### Fragmento:
★ ★ ★ ★ ★
De la vida no se preocupen: nadie sale vivo de ella

De la vida no se preocupen: nadie sale vivo de ella

Uno se muere antes de que el cuerpo se estire. Se muere, tratándose de muerte natural, cuando las emociones se mueren, cuando ya no tenemos energía para reaccionar a las mil provocaciones del mundo. Cuando la vida deja de decirnos cosas, o cuando ya no queremos que nos diga más.

Ex extremo clínico de la muerte emocional es la catatonia. Me parece que a la mayoría de viejos la muerte emocional nos acerca a una variedad benigna o maligna de catatonia, el reflejo de prensión forzada.

Ninguna muerte es evitable. Pero la muerte emocional al darse en “vida”, nos persuade a tratarla como un asunto evitable, como una contravención anímica, a la que siempre se le podrá dar algún tratamiento. Al momento en que cualquier viejo ya sabrá que de la vida no hay que preocuparse, porque hagas lo que hagas, no saldrás vivo.

Los familiares insisten en devolverlo o devolverla a la vida, pero el viejo murió emocionalmente. Es necesario reconocer, el momento - un largo momento sin precisión en escala conocida – en que el hecho se produce. De la actitud de los que aun están vivos, depende el sosiego o la desdicha, que supone cargar una muerte en un cuerpo vivo. Y a veces, en medio del más caluroso afecto familiar, la angustia termina traicionando los buenos sentimientos.
★ ★ ★ ★ ★
### Material extraído:
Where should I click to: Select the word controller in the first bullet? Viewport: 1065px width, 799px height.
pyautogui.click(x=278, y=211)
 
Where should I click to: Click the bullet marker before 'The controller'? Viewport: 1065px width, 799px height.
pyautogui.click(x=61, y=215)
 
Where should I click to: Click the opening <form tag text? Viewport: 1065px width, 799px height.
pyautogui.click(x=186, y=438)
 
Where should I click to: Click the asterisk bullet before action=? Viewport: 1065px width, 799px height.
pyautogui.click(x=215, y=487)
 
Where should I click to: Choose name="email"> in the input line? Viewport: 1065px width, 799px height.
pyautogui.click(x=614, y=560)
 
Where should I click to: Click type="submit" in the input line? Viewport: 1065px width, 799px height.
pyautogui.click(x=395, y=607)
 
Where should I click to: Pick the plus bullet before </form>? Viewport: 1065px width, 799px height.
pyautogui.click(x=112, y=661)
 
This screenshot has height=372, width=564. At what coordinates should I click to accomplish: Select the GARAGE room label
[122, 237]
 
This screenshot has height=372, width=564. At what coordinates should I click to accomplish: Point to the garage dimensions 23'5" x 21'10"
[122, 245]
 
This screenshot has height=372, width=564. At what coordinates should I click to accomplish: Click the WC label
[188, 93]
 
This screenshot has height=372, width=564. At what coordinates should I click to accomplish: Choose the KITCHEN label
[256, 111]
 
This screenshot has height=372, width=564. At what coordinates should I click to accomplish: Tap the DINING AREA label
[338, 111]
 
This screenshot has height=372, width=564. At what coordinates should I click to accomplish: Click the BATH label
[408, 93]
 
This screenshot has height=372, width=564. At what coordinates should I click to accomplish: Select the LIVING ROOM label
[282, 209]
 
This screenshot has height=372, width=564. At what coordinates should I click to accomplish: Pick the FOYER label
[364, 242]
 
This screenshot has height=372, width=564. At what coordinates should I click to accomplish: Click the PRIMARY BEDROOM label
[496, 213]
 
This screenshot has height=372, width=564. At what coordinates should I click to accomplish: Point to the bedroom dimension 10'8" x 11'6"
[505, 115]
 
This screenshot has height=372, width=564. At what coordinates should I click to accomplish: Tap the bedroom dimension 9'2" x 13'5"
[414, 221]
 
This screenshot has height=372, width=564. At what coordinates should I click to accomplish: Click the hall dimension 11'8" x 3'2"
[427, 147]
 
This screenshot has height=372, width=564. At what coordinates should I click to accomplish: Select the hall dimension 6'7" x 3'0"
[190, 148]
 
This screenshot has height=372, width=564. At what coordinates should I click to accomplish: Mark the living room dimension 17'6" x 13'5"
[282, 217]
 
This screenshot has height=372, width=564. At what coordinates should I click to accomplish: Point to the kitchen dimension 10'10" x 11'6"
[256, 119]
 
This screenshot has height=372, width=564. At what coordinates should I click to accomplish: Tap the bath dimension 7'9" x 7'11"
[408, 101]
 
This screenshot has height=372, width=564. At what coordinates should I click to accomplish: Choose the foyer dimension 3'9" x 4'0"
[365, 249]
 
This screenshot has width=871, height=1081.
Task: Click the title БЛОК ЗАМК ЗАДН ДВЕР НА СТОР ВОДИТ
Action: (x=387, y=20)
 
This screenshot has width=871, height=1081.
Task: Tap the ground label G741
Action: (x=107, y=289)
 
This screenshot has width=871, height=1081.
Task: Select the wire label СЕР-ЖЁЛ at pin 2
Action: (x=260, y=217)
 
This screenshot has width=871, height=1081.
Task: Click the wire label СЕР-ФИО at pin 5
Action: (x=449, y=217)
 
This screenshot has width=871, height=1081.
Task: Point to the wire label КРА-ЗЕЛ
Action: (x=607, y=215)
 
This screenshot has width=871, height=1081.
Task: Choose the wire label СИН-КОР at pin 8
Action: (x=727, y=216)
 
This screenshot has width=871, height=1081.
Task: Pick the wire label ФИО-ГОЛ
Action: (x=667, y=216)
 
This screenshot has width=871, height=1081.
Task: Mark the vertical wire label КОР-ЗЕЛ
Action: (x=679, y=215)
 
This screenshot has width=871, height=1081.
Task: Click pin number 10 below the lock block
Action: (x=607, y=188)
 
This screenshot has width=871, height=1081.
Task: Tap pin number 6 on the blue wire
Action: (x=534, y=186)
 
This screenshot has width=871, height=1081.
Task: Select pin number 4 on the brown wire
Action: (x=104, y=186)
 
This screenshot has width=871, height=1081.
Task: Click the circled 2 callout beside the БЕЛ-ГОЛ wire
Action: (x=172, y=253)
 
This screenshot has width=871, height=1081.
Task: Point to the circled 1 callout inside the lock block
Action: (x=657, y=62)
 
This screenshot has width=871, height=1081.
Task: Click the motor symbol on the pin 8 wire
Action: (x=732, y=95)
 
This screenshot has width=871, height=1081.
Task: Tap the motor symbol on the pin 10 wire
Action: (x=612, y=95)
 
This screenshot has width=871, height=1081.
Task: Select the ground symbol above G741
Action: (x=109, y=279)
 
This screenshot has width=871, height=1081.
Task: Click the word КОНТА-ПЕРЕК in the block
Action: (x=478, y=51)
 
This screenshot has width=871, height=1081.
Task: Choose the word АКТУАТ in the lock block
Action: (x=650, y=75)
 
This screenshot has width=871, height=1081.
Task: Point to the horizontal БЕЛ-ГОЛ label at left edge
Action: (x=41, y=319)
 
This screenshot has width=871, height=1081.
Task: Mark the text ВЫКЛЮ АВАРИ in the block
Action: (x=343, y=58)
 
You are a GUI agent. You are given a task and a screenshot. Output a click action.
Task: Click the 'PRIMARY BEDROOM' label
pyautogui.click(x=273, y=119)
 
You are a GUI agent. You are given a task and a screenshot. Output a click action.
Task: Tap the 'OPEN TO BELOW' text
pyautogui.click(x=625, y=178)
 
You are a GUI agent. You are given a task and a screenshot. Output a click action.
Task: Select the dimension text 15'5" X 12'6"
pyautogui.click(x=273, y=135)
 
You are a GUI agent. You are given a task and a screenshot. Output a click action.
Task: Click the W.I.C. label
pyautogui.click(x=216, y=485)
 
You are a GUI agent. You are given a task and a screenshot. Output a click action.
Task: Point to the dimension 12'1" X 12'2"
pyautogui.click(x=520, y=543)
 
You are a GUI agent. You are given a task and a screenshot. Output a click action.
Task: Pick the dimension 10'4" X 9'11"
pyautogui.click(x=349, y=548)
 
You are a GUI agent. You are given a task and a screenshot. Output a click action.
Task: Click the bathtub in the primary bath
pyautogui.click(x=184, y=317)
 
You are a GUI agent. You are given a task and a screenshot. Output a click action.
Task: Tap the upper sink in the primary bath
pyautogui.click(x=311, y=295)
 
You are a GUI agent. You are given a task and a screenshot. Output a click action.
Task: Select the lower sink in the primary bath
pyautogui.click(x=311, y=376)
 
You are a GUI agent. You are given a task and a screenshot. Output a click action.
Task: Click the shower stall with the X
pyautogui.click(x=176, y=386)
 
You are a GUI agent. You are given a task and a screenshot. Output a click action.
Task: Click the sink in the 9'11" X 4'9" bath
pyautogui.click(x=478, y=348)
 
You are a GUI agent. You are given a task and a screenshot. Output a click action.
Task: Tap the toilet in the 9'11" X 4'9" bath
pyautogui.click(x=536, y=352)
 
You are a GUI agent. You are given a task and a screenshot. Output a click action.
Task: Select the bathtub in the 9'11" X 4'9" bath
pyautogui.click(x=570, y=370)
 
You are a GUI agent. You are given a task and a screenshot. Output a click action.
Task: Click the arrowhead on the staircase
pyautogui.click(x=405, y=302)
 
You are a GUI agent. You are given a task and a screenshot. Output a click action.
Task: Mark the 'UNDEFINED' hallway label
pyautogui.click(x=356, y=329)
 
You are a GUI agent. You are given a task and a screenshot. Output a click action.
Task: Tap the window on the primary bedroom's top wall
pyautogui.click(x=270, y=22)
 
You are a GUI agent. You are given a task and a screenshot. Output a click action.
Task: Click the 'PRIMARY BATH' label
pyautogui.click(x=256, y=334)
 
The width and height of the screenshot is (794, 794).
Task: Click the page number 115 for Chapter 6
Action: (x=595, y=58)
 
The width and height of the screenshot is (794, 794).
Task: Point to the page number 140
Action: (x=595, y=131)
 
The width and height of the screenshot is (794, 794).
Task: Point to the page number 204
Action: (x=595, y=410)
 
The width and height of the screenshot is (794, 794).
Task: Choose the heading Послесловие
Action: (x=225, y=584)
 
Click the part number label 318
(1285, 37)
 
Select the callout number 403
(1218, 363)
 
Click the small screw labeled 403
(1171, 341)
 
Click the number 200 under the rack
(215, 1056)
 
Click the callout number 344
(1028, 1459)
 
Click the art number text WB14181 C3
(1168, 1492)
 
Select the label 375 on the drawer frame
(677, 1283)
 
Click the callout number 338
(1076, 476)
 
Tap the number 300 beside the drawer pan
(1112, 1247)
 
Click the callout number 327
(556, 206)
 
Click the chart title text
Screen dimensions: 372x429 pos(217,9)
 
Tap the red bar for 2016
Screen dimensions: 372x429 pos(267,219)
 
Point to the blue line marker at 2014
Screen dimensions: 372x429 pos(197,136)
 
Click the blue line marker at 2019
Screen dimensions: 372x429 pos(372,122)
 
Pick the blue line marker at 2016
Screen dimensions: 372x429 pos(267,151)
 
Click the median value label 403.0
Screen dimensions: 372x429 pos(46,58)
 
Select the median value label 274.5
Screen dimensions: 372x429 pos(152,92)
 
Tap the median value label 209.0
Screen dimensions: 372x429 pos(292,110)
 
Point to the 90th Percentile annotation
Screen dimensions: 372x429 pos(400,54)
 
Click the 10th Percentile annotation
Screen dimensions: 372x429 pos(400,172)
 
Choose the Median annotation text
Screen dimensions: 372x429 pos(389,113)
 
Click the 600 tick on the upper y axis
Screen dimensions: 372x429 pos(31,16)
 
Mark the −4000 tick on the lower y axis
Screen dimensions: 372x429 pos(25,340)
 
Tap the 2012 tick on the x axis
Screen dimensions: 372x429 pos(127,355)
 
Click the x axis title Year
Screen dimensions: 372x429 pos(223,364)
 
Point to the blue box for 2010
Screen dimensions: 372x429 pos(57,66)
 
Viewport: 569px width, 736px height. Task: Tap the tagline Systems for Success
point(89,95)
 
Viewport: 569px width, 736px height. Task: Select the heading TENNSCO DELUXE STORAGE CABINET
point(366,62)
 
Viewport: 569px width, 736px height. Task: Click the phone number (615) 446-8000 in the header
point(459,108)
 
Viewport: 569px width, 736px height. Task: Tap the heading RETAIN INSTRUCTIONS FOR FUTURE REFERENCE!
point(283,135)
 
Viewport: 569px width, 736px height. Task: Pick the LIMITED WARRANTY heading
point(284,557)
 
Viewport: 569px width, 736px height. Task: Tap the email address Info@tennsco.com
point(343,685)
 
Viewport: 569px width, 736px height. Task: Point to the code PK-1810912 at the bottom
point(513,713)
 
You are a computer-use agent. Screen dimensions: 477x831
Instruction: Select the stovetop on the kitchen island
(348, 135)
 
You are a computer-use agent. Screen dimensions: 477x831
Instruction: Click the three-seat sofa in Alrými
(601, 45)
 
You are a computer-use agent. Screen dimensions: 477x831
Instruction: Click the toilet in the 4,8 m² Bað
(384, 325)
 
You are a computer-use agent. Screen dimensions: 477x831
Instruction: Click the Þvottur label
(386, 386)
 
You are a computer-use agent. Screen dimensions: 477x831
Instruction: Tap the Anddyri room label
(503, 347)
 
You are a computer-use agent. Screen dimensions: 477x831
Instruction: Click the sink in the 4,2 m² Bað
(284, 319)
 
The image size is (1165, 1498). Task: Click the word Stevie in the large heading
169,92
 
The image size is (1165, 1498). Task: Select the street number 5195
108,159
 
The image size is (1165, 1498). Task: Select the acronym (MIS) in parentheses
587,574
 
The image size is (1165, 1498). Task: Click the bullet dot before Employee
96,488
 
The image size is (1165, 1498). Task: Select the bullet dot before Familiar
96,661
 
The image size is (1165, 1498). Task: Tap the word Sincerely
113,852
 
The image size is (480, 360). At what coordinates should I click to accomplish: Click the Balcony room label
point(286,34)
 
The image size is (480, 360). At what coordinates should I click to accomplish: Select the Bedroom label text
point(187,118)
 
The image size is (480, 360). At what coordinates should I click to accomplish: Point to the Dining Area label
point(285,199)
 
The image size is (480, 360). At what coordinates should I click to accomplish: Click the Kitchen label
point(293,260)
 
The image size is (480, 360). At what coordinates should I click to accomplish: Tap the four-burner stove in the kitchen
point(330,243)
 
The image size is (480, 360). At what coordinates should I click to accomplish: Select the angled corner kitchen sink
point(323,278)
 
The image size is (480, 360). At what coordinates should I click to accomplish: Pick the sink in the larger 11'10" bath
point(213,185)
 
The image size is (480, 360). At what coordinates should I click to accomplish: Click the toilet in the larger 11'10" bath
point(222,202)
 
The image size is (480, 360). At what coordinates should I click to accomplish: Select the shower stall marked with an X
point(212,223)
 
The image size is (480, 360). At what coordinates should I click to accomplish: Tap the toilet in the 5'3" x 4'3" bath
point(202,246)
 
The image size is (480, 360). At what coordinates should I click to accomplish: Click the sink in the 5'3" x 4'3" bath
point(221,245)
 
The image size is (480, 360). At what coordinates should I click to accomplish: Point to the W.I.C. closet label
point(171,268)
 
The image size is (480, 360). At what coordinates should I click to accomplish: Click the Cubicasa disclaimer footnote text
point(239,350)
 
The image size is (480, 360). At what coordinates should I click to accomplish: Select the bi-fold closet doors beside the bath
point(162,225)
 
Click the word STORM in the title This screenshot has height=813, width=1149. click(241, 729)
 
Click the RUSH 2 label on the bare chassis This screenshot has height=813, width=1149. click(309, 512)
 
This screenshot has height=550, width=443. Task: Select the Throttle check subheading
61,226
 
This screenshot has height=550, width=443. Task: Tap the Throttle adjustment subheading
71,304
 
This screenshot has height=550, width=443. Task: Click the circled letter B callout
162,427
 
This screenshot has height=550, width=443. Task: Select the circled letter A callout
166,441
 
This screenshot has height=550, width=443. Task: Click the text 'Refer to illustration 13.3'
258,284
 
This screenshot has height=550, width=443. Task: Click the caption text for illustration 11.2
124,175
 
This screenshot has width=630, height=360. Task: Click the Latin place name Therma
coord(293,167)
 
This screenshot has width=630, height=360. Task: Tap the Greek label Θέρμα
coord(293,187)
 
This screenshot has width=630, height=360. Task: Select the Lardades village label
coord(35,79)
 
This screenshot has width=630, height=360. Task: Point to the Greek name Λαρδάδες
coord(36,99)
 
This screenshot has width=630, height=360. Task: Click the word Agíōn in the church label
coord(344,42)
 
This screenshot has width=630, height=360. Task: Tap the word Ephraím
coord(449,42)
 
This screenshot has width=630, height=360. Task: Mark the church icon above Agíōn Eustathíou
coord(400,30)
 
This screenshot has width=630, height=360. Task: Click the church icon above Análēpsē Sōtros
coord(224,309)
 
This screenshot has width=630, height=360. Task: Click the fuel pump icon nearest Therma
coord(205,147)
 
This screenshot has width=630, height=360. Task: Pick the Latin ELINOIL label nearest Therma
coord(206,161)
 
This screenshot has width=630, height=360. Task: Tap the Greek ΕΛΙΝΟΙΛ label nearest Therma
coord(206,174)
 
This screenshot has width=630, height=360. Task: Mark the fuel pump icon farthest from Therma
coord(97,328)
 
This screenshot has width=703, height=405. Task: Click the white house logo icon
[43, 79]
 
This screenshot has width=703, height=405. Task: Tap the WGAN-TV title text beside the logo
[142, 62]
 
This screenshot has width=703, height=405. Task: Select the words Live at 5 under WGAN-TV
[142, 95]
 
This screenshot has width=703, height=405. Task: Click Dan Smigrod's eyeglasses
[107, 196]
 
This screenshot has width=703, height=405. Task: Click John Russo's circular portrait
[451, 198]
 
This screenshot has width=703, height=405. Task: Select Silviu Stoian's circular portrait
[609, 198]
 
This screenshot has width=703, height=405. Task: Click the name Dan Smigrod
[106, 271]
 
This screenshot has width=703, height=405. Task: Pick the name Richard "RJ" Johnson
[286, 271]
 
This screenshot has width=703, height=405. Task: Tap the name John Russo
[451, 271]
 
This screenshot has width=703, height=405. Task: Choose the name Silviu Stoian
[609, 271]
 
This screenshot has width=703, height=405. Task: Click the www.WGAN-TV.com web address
★ ★ ★ ★ ★
### Completa lo siguiente:
1 - En el fragmento sobre la muerte emocional, ¿cuál es el extremo clínico de esa muerte?
2 - Según el fragmento sobre la muerte emocional, ¿en qué momentos se muere uno, tratándose de muerte natural? Enumera todos los que introduce la palabra «cuando».
3 - Prosigue el fragmento sobre la muerte emocional a partir de su última oración.

### Respuestas:
1 - La catatonia.

2 -
- Cuando las emociones se mueren.
- Cuando ya no tenemos energía para reaccionar a las mil provocaciones del mundo.
- Cuando la vida deja de decirnos cosas.
- Cuando ya no queremos que nos diga más.

3 -
Algunos de los síntomas de la muerte emocional, según mis amigos: ya no le importa al viejo que gane o pierda el Cali, ya no lee los editoriales del Tiempo, ya no quiere cambiarse de ropa, dejó de asistir al club o a la asociación, la televisión lo aburre, permanece enclaustrado como un león derrotado, los amigos se murieron, para qué ir al café, además los cafés también se murieron. Entre más largos y oscuros sean los silencios, más cerca se estará del final

Es como si la vida se encargara de arrinconarnos, mediante el sucio truco de disolvernos el valor de las cosas y las personas, que nos mantienen vivos. No debería ser así, si se piensa que el asunto de la muerte, siempre está al amparo de alguna fe, que nos provee de imaginarios que ayudan a mitigar la ansiedad metafísica inevitable. La misma ansiedad de Camus, revelada en el Mito de Sísifo, que lo llevó a pensar que la filosofía solo sirve para saber si vale la pena o no vivir.

Para el budismo la vida y la muerte son un todo, la muerte es un tránsito a otra vida, un espejo en el que se refleja todo el sentido de la vida. La idea de ver la “vida entera” en los instantes antes de partir, es de origen budista. Cualquier fe religiosa debería proveer recurso, mandamiento, para que la muerte emocional se pudiera evitar, porque nada habría que pudiera diezmar la emoción por Dios y su obra.

Pero ni la reencarnación budista, ni la promesa de estar a la diestra del dios padre, ni la resurrección judía, ni el paraíso islámico, parecieran ser bálsamos que nos evitaran la muerte de las emociones. Como si la biología se empeñara, hasta última hora, en decirnos que siempre habrá algo más poderoso que la fe.